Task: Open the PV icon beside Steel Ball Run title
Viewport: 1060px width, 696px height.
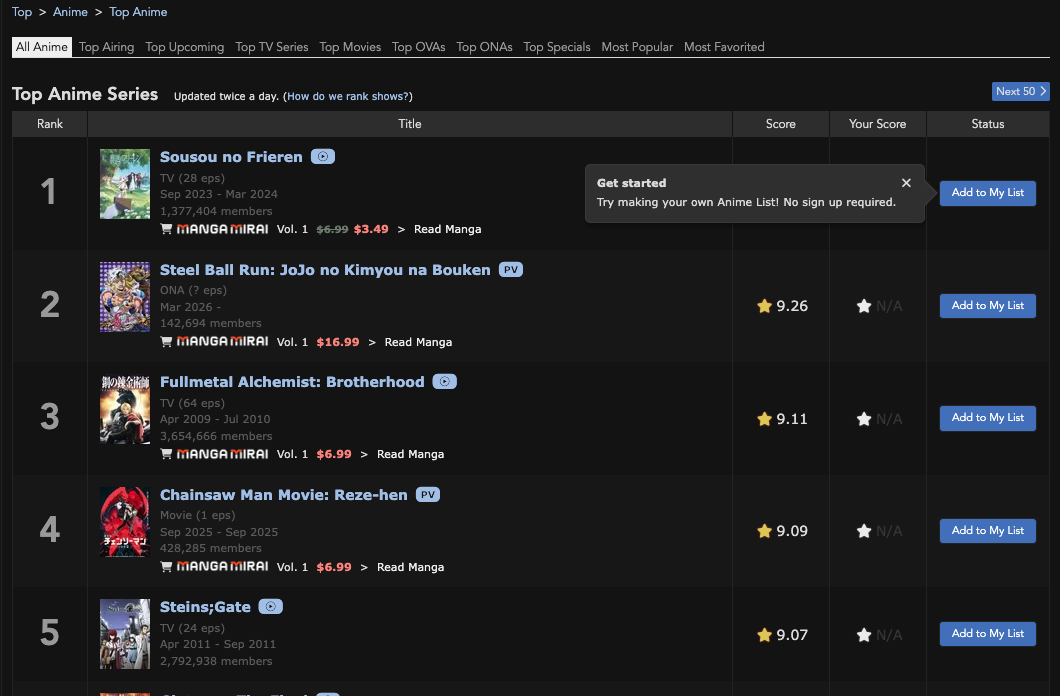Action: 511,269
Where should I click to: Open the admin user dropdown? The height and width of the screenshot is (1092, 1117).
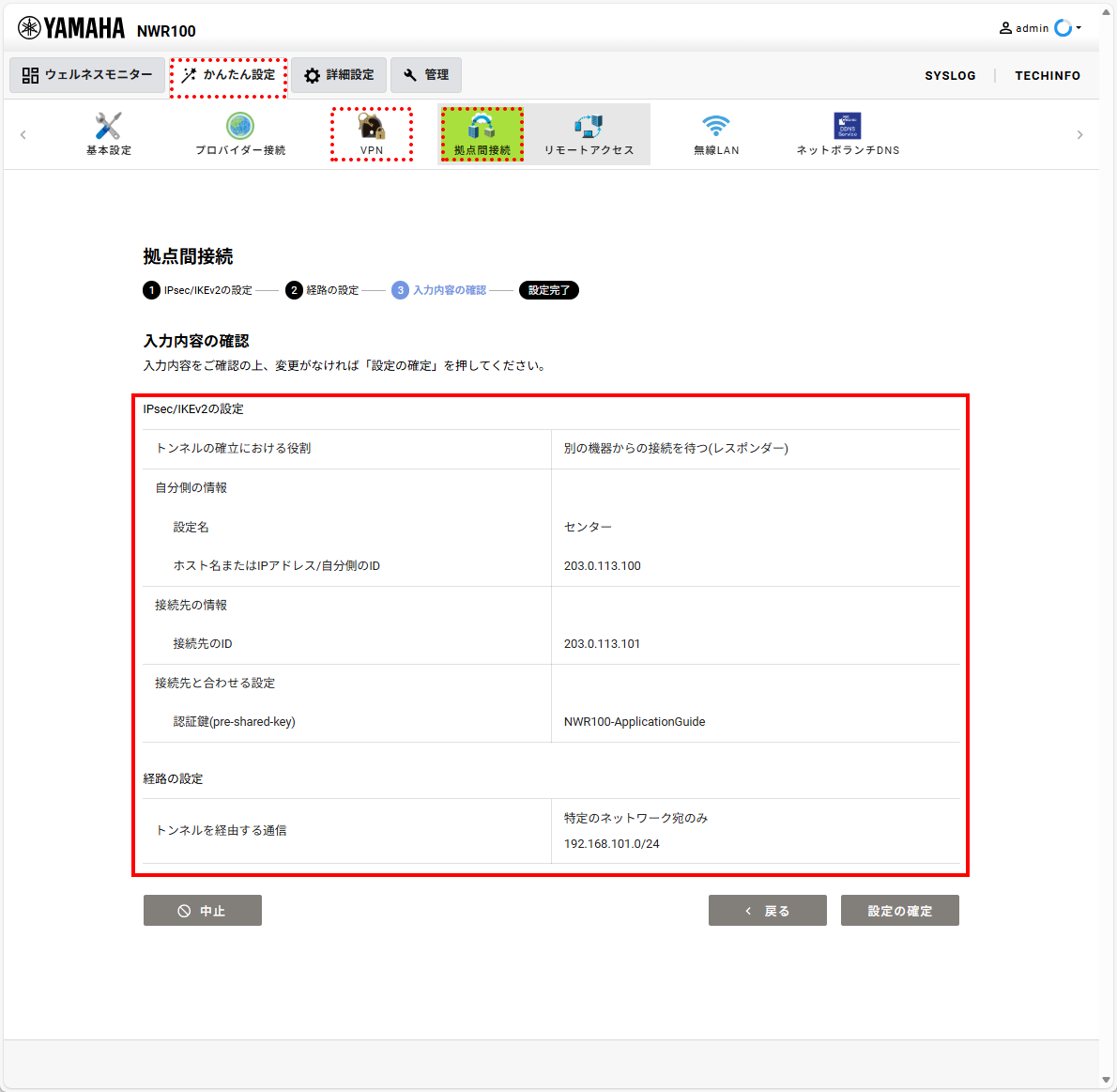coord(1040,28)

:::

### Work required
Beginning at the line that contains "Viewport: 1060px width, 696px height.", give the remaining lines of the records again exactly, through the last one. Leave out pictures.

### Output of the task
Viewport: 1060px width, 696px height.
Action: 511,269
Where should I click to: Open the admin user dropdown? The height and width of the screenshot is (1092, 1117).
coord(1040,28)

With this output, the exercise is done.